Identification and Management of Lynch Syndrome

Abstract

The Lynch syndrome, (also as hereditary nonpolyposis colorectal cancer) is an autosomal dominant disease, caused by germline mutations in four mismatch repair (MMR) genes (MSH2, MLH1, PMS2, and MSH6), most notably MLH1 or MSH2, Tumors caused by loss of mismatch repair gene function exhibit frequent errors in microsatellite DNA, short segments of DNA containing 1~6 repeats of nucleotides, and are thus said to exhibit microsatellite instability (MSI). Ninety percent of colon cancers associated with Lynch syndrome show MSI, while only 15% sporadic CRCs have MSI, caused mainly by hypermethylation of MLH1 promoter. Unlike familial adenomatous polyposis, clinical features of the Lynch syndrome are not so unique. However, the Lynch syndrome could be suspected at a relatively early age at onset of CRC, on account of a higher incidence of synchronous and metachronous CRCs, a predilection for the proximal colon, and specific pathologic findings including tumor-infiltrating lymphocytes, signet ring cells, or a strong mucinous component. Although the Lynch syndrome accounts for only 2 to 5% of all colorectal cancer patients, the identification of this syndrome is clinically relevant.
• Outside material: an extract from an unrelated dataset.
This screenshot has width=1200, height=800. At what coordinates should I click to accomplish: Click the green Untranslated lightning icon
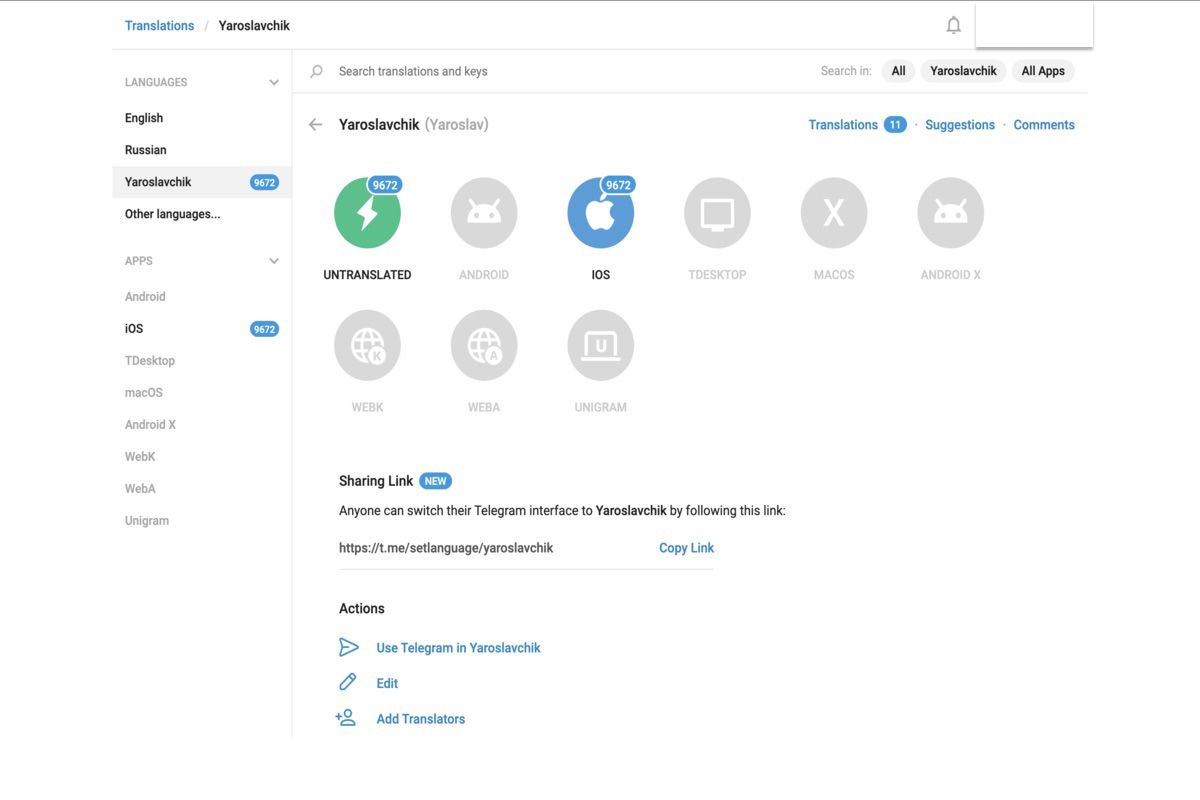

Aggressive surveillance including colonoscopy for patients with Lynch syndrome and their relatives could prevent cancer development and reduce mortality. Currently, patients fulfilling the Amsterdam II/Revised Bethesda criteria are suggested to receive MSI and/or IHC analysis of the tumor. Mutation analysis should be offered in those with evidence of MSI or loss of MMR expression.